[Stored entries]
□ □ □

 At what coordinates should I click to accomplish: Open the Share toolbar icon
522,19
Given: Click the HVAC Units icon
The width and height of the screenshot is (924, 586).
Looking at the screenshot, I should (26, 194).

□ □ □

- [Work task]:
Repeat each entry word for word.

- [Reply to the exercise]:
 At what coordinates should I click to accomplish: Open the Share toolbar icon
522,19
Given: Click the HVAC Units icon
The width and height of the screenshot is (924, 586).
Looking at the screenshot, I should (26, 194).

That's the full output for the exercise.